家の近くの道を歩きながら、私は考えている。今度は、妹を助け出さなくてはならない。仕事もしないでそこらへんをぶらぶらしている筈の父に助けを求めようか。いや、あの人はあてにならない。自分でなんとかしなければ。そういう夢だった。
父と母はダンスホールで知り合ったという。二人そろって社交ダンスの教師の免許を取り、ホールで働いていたが、父だけすぐに働かなくなり、よその女と遊び歩いたり賭事《かけごと》をしたりして、家に寄りつかなくなったのだそうだ。一人でダンスを教えるだけでは食べていけなくなった母は、いろんな職を転々としていった。

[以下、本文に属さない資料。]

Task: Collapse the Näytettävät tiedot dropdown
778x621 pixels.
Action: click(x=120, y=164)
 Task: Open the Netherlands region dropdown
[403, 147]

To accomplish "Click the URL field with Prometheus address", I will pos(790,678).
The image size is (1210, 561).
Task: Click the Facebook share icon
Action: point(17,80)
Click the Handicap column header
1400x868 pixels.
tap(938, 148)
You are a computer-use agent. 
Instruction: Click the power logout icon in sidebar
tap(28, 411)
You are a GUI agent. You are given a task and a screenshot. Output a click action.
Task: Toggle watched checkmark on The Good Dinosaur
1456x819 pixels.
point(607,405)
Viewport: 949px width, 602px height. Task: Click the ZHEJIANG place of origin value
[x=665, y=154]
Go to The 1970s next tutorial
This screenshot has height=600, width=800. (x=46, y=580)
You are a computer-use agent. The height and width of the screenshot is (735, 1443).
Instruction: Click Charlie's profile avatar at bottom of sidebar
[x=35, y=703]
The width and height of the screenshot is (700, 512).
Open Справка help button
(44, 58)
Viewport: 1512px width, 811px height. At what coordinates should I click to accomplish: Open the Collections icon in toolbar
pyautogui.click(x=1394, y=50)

避妊をしていたのかどうかは知らないが、私を産む前にも母は何度か妊娠したらしい。だが、その度に父から産むことを諦めさせられた。私がお腹の中に入ったとき、母は、
「今度こそ産もう、子どもの顔を見ればこの人も変わってくれる筈だ」
と強く思ったのだそうだ。
「でもねえ、静子ちゃんのことも堕ろせと言われたのよ。あたし、どうしても産みたくてねえ。借金して産んだからね。お産のあと、ほんとはあんまり動いちゃいけないのに、すぐ働いたの。そうしたら、ほら」
母のふくらはぎには、静脈が青く浮き出ていた。
「これねえ、もう治らないのよ」
そのとき自分では覚えていないが、母によると幼児の私は、
「静子がお医者になって、ぜったい治してあげる」
と約束したのだそうだ。ほかにも、母は妹を産んだあと、まるまる一カ月間も経血が止まらなかったことや、全く鼻が利かなくなったことがあるという。毎日毎日血を流し続けているのに、それでも働き続けなければならなかった。鼻が利かないと、何を食べても美味《おい》しくない上に、妹のおしめの様子がわからない。悔しさに泣いた時もあった。それでもやっぱり働き続けなければならなかった。その話を聞いて私は、母の体は私たち二人を産んだことによって、どうしようもなくくたびれ果てたものに変わってしまったと感じた。母は、そんな犠牲を払ってまで私たちを産んだのだと思い、申し訳なさに心が痛んだ。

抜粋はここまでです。